The predictive model used in the ADE study can certainly power an efficient early warning system. However, we need to keep in mind what those numbers mean. For some students from historically excluded communities, their early life experiences create significant obstacles down the road. Some high schools are not doing enough to put these students on a new track that would ensure college enrollment and graduation. It is also worth noting that while this study provides evidence that ADE has developed an effective system of indicators, the observations used in the study come from the two cohorts of students who were in the sixth graders in 2008–09 and 2009–10. Many socioeconomic conditions have changed since then. Thus, the only way to assure that the models remain accurate is to proceed from isolated studies to building “live” predictive tools that would update the models as soon as a new annual batch of outcome data becomes available.

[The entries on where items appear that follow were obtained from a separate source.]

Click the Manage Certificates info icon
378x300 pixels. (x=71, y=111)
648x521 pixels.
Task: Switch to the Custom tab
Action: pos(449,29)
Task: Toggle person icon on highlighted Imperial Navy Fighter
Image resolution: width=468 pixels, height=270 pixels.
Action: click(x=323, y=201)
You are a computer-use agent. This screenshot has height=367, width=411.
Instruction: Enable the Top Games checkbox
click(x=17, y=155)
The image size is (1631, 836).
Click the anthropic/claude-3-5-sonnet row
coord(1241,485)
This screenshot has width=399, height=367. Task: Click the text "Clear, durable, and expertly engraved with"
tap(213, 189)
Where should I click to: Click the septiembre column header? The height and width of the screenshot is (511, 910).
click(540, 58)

Read complete report titled “Student Group Differences In Arkansas’ Indicators of Postsecondary Readiness and Success” here.

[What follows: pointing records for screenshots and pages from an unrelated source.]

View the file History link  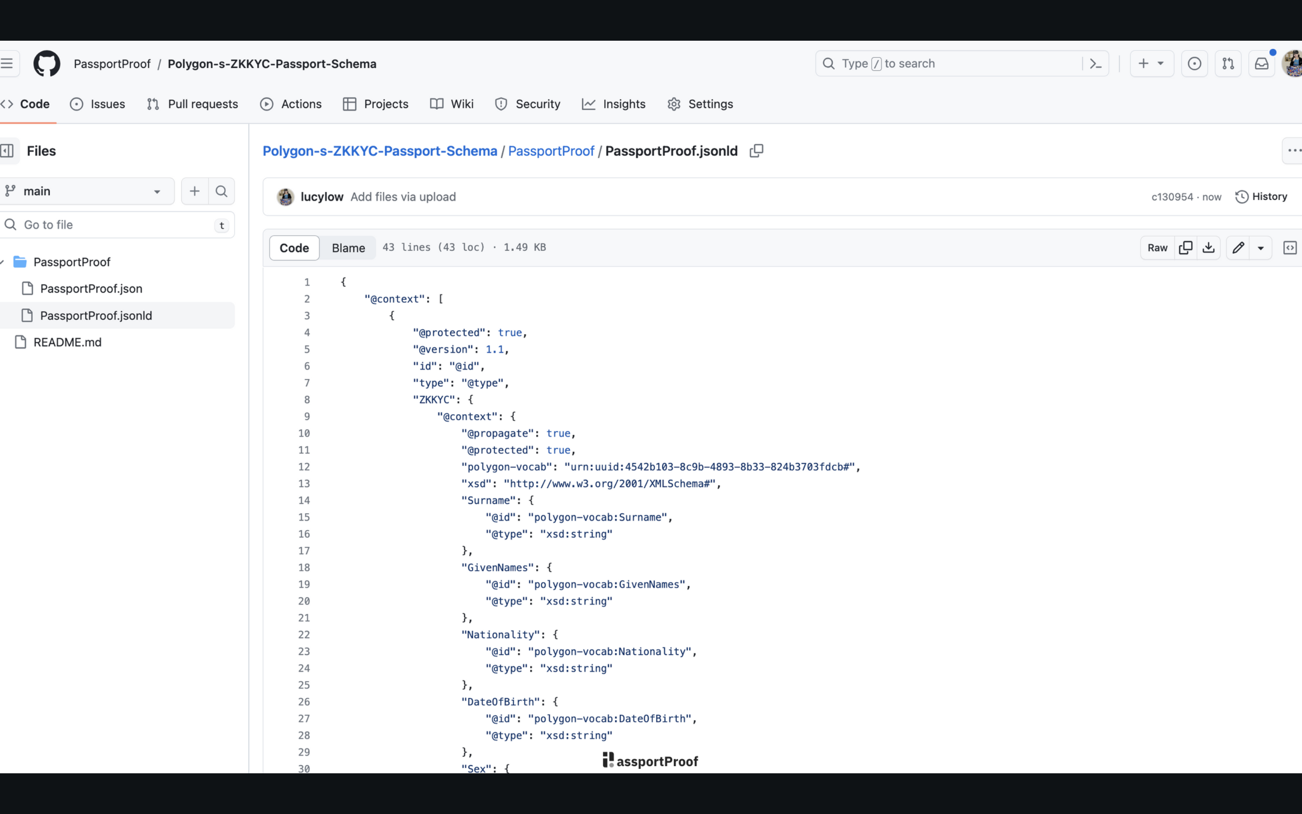pyautogui.click(x=1261, y=197)
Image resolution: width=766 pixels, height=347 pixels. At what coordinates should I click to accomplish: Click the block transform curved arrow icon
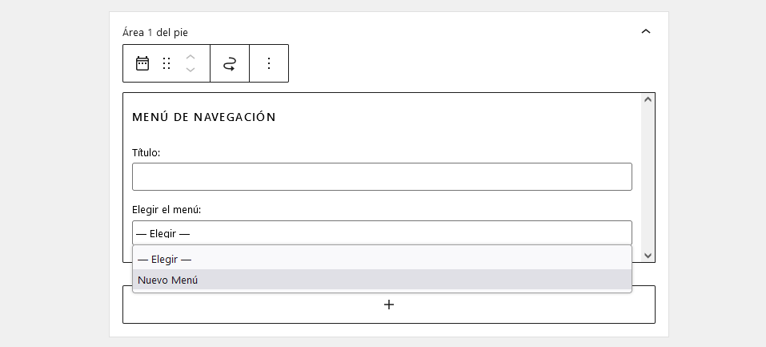[230, 64]
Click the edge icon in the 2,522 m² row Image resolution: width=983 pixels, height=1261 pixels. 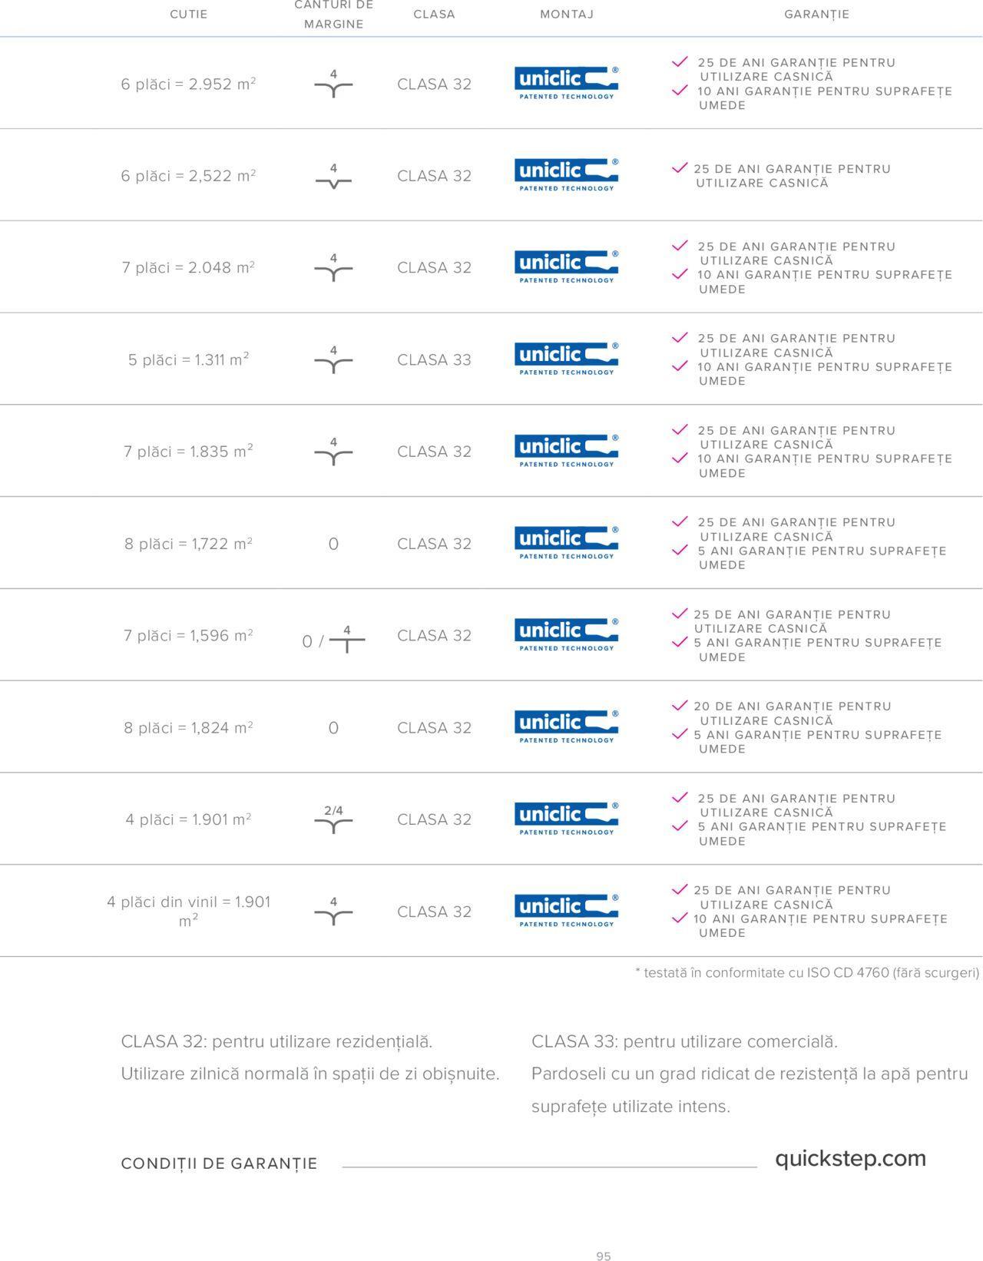point(333,178)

Early Progress and Outcomes of a Grow Your Own Grant Program for High School Students and Paraprofessionals in Texas

Shortage and high turnover of teachers is a problem that rural schools face across the nation. Empirical Education researchers have contributed to the search for solutions for this problem several times in recent years, including two studies completed for REL Southwest (Sullivan, et al., 2017; Lazarev et al., 2017). While much of the policy research is focused on the ways to recruit and retain credentialed teachers, some states are exploring novel methods to create new pathways into the profession that would help create new local teacher cadres. One such promising initiative is Grow Your Own (GYO) program funded by the Texas Education Agency (TEA). Starting in 2019, TEA provides grants to schools and districts that intend to expand the local teacher labor force through one or both of the following pathways. The first pathway offers high school students an early start in teacher preparation through a sequence of education and training courses. The second pathway aims to help paraprofessionals already employed by schools to transition into teaching positions by covering tuition for credentialing programs, as well as offering a stipend for living expenses.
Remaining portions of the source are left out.